A inteligência artificial (IA) deixou de ser apenas um tema futurista para se tornar um elemento cada vez mais presente no cotidiano da gestão de fundos. Ela chegou carregada de promessas, como maior eficiência nos processos, tomada de decisões mais rápida e a capacidade de enxergar padrões antes invisíveis aos olhos humanos. Mas, como toda grande transformação, seu avanço também carrega algumas dúvidas, alguns limites e muita resistência.
Uma pesquisa conduzida por Hauger, Frendberg e Leitner mergulhou nesse universo e buscou entender não apenas o que a IA já entrega ao setor, mas até onde ela poderia ir e até onde não deveria ir. A gestão de fundos vive hoje um cenário desafiador, com um crescimento orgânico modesto, margens cada vez mais comprimidas e uma volatilidade de mercado que não dá trégua.
Diante disso, a tecnologia aparece como uma aliada. Mas que tipo de aliada ela poderia ser?
As aplicações práticas da IA já estão em diversas áreas, como os algoritmos de negociação, como a construção automatizada de carteiras, consultorias digitais e testes de estresse financeiro. Mas isso não se trata de uma revolução recente. As discussões sobre inteligência artificial começaram nos anos 1950, e o que mudou de lá para cá foi a quantidade e a abundância de dados, a potência dos processadores, o barateamento do armazenamento e o interesse crescente de grandes players, como a BlackRock, que criou em 2018 um laboratório exclusivo para estudar o tema. Embora a inteligência artificial traga ganhos visíveis, como a velocidade na análise de dados e a redução de vieses humanos na tomada de decisão, ainda há barreiras importantes a serem enfrentadas.
Uma das barreiras mais relevantes é a natureza de “caixa-preta” dos modelos mais avançados, isto é, algoritmos que entregam respostas, mas não explicam claramente como chegaram até elas. Isso é um problema sério quando se fala em gestão de recursos de terceiros, em que os investidores exigem transparência – e os reguladores também. Nesse sentido, os gestores de recursos precisam, mais do que nunca, entender e justificar as estratégias adotadas pelos algoritmos utilizados, pois quando a IA não oferece caminhos interpretáveis, a confiança fica comprometida.
Outro ponto delicado está nos dados que a IA precisa para funcionar, já que de nada adianta ter de grandes volumes de informação sem qualidade. Dados desorganizados, enviesados ou simplesmente mal estruturados comprometem toda a eficácia dos modelos, levando a decisões ruins e a previsões erráticas. E ainda existe o que os pesquisadores chamaram de “cisnes negros”, que são os eventos raros e imprevisíveis, mas com grande impacto e que escapam aos olhos das máquinas justamente por não seguirem os padrões históricos que os algoritmos procuram.

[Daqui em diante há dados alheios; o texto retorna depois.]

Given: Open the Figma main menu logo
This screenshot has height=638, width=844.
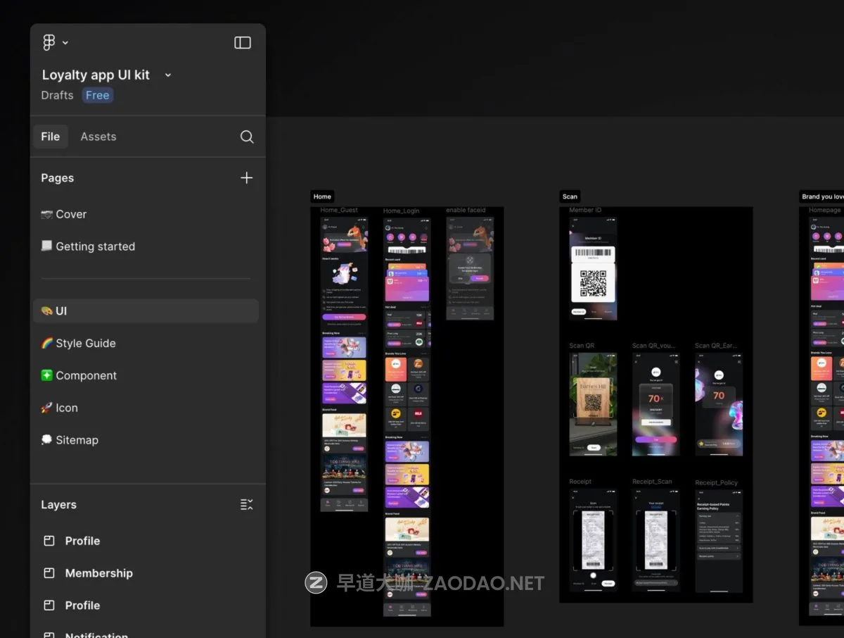Looking at the screenshot, I should 49,43.
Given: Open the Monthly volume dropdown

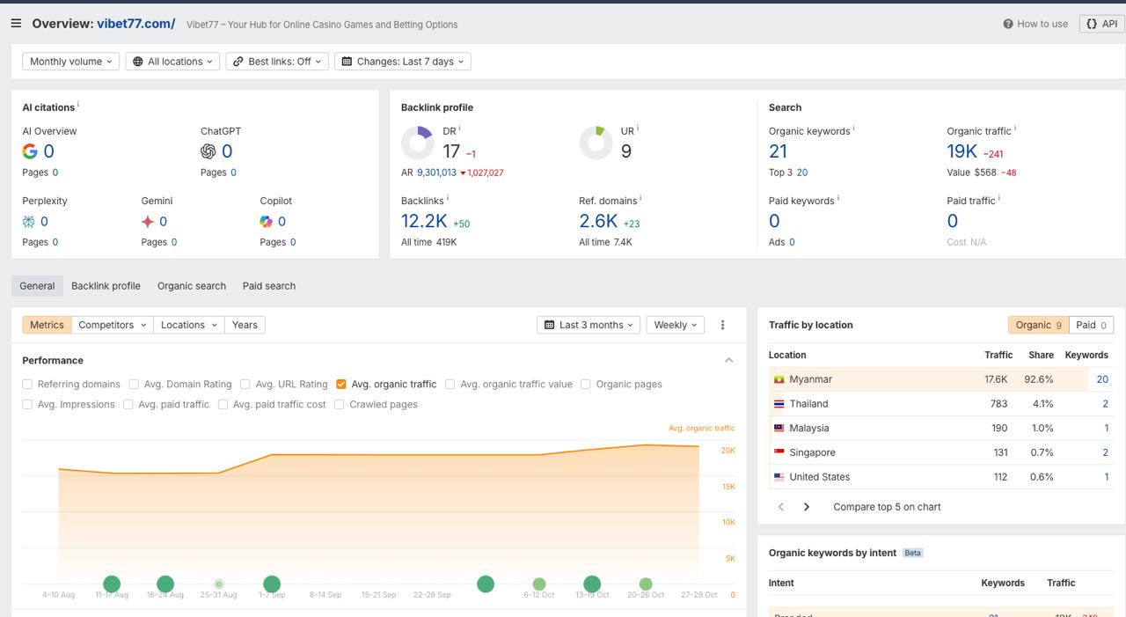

O estudo, no fim, não condena nem exalta a IA, mas sim reconhece sua força e propõe uma visão mais equilibrada, na qual a inteligência artificial deve ocupar o papel de ferramenta e não de substituta. A experiência humana, o senso crítico, o discernimento diante de crises continuam insubstituíveis e talvez sempre sejam.
O futuro da IA na gestão de fundos ainda está sendo escrito. Modelos mais transparentes, dados mais confiáveis e regulação adaptada serão algumas das peças-chave dessa construção. Se bem integradas, essas tecnologias não apenas podem otimizar o trabalho dos gestores, mas também podem ajudar a ampliar seu campo de visão, liberando tempo e foco para aquilo que ainda nenhuma máquina foi capaz de substituir, que é o julgamento humano.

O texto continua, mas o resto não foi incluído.